Tring to make more specific regex code - regex

I understand the use of ^ for making a string specific regex, but I'm not sure why my code isn't picking it up. I've messed with changing [] and (), but with no luck :/
/.*^([\/php|.html|.css])$/
Tested with
wss://worker.com/sdfsd.css
wss://worker.com/php
html://worker.com/sdfsd/bob.html
My current non-working example; https://regex101.com/r/qkupPT/1

I don't think you understand what your current regex is doing. The ^ is for the start of a string. The [] creates a character class which allows one of the characters in it to be present (or a range if the - is used, e.g. a-z, 0-9). For multiple characters from the character class to be allowed you'd add a quantifier after the closing ], either + for 1 or more character, or * for 0 or more (meaning none of the characters are required). Something like:
[.\/](php|css|html)$
Should allow for the three examples you've listed. That allows for the string to end with a . or a / and then either css, php, or html. Also note a . outside a character class needs to be escaped otherwise it is a single non new-line character.
Demo: https://regex101.com/r/qkupPT/2

Related

Regex to match(extract) string between dot(.)

I want to select some string combination (with dots(.)) from a very long string (sql).
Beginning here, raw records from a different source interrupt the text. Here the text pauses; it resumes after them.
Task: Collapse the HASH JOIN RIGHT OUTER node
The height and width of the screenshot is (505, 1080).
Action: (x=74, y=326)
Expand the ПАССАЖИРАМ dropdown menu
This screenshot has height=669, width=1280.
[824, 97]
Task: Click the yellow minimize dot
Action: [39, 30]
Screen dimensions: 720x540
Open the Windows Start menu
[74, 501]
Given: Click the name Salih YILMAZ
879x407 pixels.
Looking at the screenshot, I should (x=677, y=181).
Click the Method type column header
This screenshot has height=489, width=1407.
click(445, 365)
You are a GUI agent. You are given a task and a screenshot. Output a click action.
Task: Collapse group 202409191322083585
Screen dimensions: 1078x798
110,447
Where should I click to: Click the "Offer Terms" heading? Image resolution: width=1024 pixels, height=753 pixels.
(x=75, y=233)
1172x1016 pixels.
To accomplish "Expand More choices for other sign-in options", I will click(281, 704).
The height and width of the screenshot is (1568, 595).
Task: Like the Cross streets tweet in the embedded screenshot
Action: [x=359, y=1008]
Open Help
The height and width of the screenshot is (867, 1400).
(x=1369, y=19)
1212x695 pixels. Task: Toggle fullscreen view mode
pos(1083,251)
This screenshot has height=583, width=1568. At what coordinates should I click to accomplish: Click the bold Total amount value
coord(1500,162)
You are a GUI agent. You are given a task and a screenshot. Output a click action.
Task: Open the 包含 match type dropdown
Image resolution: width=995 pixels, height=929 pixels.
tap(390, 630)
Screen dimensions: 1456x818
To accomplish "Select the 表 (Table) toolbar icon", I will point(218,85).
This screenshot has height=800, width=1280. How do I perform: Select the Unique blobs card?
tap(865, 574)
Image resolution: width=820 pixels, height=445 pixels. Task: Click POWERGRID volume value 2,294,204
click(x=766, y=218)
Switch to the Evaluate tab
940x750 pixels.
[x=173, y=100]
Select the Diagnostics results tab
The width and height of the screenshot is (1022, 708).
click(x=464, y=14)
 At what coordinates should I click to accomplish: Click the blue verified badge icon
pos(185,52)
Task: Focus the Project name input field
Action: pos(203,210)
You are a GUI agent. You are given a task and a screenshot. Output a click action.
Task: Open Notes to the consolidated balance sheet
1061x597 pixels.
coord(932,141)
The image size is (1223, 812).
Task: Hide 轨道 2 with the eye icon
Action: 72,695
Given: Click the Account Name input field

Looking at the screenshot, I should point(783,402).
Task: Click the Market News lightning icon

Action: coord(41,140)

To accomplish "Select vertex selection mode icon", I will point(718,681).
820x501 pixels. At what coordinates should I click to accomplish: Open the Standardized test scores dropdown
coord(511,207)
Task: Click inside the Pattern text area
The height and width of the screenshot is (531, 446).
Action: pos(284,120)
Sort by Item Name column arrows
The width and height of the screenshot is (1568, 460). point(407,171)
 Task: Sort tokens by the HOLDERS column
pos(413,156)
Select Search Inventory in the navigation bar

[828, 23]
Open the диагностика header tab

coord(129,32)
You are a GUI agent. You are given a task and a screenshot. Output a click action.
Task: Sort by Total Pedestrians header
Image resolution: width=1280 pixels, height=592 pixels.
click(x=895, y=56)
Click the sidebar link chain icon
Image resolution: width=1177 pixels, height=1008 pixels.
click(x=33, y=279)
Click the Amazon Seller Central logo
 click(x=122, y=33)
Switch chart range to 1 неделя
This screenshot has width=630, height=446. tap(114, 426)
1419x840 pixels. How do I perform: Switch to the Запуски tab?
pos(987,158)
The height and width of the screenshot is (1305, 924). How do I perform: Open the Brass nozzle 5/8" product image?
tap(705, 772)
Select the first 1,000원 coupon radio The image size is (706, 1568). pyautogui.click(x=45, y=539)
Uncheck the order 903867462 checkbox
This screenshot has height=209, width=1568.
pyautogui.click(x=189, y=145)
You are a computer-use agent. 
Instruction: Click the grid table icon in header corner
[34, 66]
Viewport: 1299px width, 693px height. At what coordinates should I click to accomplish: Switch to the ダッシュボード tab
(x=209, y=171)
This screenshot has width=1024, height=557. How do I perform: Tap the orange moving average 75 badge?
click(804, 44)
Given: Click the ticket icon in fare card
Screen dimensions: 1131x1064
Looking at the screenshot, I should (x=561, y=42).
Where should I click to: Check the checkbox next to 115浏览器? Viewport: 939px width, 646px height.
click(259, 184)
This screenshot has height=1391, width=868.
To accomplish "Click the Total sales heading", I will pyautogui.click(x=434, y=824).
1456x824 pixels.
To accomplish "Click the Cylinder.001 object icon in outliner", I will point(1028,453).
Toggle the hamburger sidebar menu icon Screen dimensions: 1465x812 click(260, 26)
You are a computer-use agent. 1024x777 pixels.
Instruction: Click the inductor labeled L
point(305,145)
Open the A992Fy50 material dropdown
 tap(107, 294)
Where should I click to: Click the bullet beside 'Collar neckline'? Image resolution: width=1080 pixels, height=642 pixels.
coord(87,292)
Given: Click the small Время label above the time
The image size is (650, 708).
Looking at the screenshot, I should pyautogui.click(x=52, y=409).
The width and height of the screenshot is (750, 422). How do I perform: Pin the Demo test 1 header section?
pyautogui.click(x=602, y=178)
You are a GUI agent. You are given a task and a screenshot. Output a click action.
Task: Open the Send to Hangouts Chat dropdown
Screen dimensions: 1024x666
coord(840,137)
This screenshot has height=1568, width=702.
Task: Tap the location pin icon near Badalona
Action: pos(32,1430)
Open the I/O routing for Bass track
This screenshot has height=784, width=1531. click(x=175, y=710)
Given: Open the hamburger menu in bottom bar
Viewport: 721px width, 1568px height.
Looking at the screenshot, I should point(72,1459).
The full string could be a single line or multiple line with new line separator, and this combination could be in start (at first line) or a next line (new line) or at both place.
I need help in writing a regex for it.
Examples:
String s = I am testing something like test.test.test in sentence.
Expected output: test.test.test
Example2 (real usecase):
UPDATE test.table
SET access = 01
WHERE access IN (
SELECT name FROM project.dataset.tablename WHERE name = 'test' GROUP BY 1 )
Expected output: test.table and project.dataset.tablename
, can I also add some prefix or suffix words or space which should be present where ever this logic gets checked. In above case if its update regex should pick test.table, but if the statement is like select test.table regex should not pick it up this combinations and same applies for suffix.
Example3: This is to illustrate the above theory.
INS INTO test.table
SEL 'abcscsc', wu_id.Item_Nbr ,1
FROM test.table as_t
WHERE as_t.old <> 0 AND as_t.date = 11
AND (as_t.numb IN ('11') )
Expected Output: test.table, test.table (Key words are INTO and FROM)
Things Not Needed in selection:as_t.numb, as_t.old, as_t.date
If I get the regex I can use in program to extract this word.
Note: Before and after string words to the combination could be anything like update, select { or(, so we have to find the occurrence of words which are joined together with .(dot) and all the number of such occurrence.
I tried something like this:
(?<=.)(.?)(?=.)(.?) -: This only selected the word between two .dot and not all.
.(?<=.)(.?)(?=.)(.?). - This everything before and after.
To solve your initial problem, we can just use some negation. Here's the pattern I came up with:
[^\s]+\.[^\s]+
[^ ... ] Means to make a character class including everything except for what's between the brackets. In this case, I put \s in there, which matches any whitespace. So [^\s] matches anything that isn't whitespace.
+ Is a quantifier. It means to find as many of the preceding construct as you can without breaking the match. This would happily match everything that's not whitespace, but I follow it with a \., which matches a literal .. The \ is necessary because . means to match any character in regex, so we need to escape it so it only has its literal meaning. This means there has to be a . in this group of non-whitespace characters.
I end the pattern with another [^\s]+, which matches everything after the . until the next whitespace.
Now, to solve your secondary problem, you want to make this match only work if it is preceded by a given keyword. Luckily, regex has a construct almost specifically for this case. It's called a lookbehind. The syntax is (?<= ... ) where the ... is the pattern you want to look for. Using your example, this will only match after the keywords INTO and FROM:
(?<=(?:INTO|FROM)\s)[^\s]+\.[^\s]+
Here (?:INTO|FROM) means to match either the text INTO or the text FROM. I then specify that it should be followed by a whitespace character with \s. One possible problem here is that it will only match if the keywords are written in all upper case. You can change this behavior by specifying the case insensitive flag i to your regex parser. If your regex parser doesn't have a way to specify flags, you can usually still specify it inline by putting (?i) in front of the pattern, like so:
(?i)(?<=(?:INTO|FROM)\s)[^\s]+\.[^\s]+
If you are new to regex, I highly recommend using the www.regex101.com website to generate regex and learn how it works. Don't forget to check out the code generator part for getting the regex code based on the programming language you are using, that's a cool feature.
For your question, you need a regex that understands any word character \w that matches between 0 and unlimited times, followed by a dot, followed by another series of word character that repeats between 0 and unlimited times.
So here is my solution to your question:
Your regex in JavaScript:
const regex = /([\w][.][\w])+/gm;
in Java:
final String regex = "([\w][.][\w])+";
in Python:
regex = r"([\w][.][\w])+"
in PHP:
$re = '/([\w][.][\w])+/m';
Note that: this solution is written for your use case (to be used for SQL strings), because now if you have something like '.word' or 'word..word', it will still catch it which I assume you don't have a string like that.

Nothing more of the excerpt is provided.